Cuban Government Happy Talk About the Economy is Not Convincing

An old woman shows her Cuban ration card that every year covers fewer and fewer products subsidized by the Government. (EFE)

14ymedio bigger14ymedio, Mario J. Pentón, Miami, 23 December 2017 — Several Cuban economists consulted by 14ymedio consider the growth of 1.6% in the Gross Domestic Product (GDP) announced on Thursday by Cuban Economy Minister Ricardo Cabrisas before the National Assembly, meeting in Havana, unlikely.

Cabrisas offered a series of growth figures including numbers for construction (+ 2.8%), tourism (+ 4.4%), transport (+ 3%) and agriculture (+ 3%). The results of 2017 mark a recovery with respect to the previous year when the Venezuelan crisis led Havana to acknowledge that the economy contracted by 0.9%.

Surprisingly, the Cuban Government data are even better than those of the United Nations Economic Commission for Latin America and the Caribbean (+ 0.5%), considered by several experts as too optimistic.
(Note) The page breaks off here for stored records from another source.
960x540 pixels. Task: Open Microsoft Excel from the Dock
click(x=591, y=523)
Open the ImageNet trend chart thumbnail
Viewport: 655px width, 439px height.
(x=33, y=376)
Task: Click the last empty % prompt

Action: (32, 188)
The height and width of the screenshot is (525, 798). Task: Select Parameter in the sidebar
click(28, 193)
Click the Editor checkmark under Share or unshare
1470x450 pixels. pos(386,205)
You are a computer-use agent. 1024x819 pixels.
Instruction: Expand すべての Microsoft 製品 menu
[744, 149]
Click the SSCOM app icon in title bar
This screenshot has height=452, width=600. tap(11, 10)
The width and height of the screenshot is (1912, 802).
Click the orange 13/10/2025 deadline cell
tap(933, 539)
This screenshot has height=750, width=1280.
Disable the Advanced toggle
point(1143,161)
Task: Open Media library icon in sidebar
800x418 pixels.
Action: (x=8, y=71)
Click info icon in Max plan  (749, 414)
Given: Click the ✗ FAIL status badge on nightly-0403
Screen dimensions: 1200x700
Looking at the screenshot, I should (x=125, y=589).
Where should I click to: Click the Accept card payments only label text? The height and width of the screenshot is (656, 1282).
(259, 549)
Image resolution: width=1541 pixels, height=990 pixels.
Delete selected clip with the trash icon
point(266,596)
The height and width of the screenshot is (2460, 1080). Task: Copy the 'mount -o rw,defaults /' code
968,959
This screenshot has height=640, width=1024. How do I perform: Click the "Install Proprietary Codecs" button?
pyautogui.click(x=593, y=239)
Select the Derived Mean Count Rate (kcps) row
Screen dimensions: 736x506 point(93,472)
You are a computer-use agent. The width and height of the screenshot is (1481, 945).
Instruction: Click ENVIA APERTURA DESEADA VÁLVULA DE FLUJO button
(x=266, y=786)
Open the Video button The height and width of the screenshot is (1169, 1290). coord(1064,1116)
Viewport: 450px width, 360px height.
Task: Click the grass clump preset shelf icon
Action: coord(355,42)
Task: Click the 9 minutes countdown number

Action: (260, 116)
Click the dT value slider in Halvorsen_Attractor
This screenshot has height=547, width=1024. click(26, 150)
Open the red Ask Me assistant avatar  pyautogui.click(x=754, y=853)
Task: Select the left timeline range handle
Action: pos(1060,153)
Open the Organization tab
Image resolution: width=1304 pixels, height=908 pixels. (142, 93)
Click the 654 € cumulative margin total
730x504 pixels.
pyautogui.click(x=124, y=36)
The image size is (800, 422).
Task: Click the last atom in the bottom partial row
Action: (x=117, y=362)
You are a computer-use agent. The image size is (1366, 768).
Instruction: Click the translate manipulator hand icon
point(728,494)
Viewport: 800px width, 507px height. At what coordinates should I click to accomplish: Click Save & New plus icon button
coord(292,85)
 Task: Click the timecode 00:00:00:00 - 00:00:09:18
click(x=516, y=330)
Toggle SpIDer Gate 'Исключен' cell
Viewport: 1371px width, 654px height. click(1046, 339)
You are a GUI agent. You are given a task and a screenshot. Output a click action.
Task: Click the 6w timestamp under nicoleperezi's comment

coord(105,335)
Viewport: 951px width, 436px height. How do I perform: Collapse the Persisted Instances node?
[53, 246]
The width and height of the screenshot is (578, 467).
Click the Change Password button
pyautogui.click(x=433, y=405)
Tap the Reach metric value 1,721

“The Gross Domestic Product is not just a number, it is basically an indicator that should be reflected in the economy of individual families and should mean something about the value of what is in their pockets for daily life,” independent economist Karina Gálvez says from Pinar del Río.

Gálvez, who belongs to the Coexistence Studies Center, assures that on the Island “there is no growth that is perceptible to the people.”

“If any Cuban is asked what this growth has meant for their pockets, they will answer ‘nothing’,” the expert points out.

According to Emilio Morales, director of the Havana Consulting Group, “the performance of the Cuban economy in 2017 was bad.” Morales bases his analysis on the disastrous passage of Hurricane Irma in September, the economic crisis in Venezuela, Cuba’s main ally and benefactor, as well as the freezing of relations with the United States.

Commercial Exchanges Between Cuba and Venezuela

According to official data, the economic losses related to Hurricane Irma amount to 13.585 billion dollars. In the agricultural area there is great damage in the production of bananas and a shortage of basic products, such as eggs, is palpable, which has forced the authorities to establish contingency plans to increase production.

Morales, who is based in Miami, also points out “the decrease in exports, the low prices of nickel and sugar [in international markets] and the lack of liquidity” as some of the main problems of the Island to which he adds “the lack of payments to the usual suppliers of goods and low productivity.”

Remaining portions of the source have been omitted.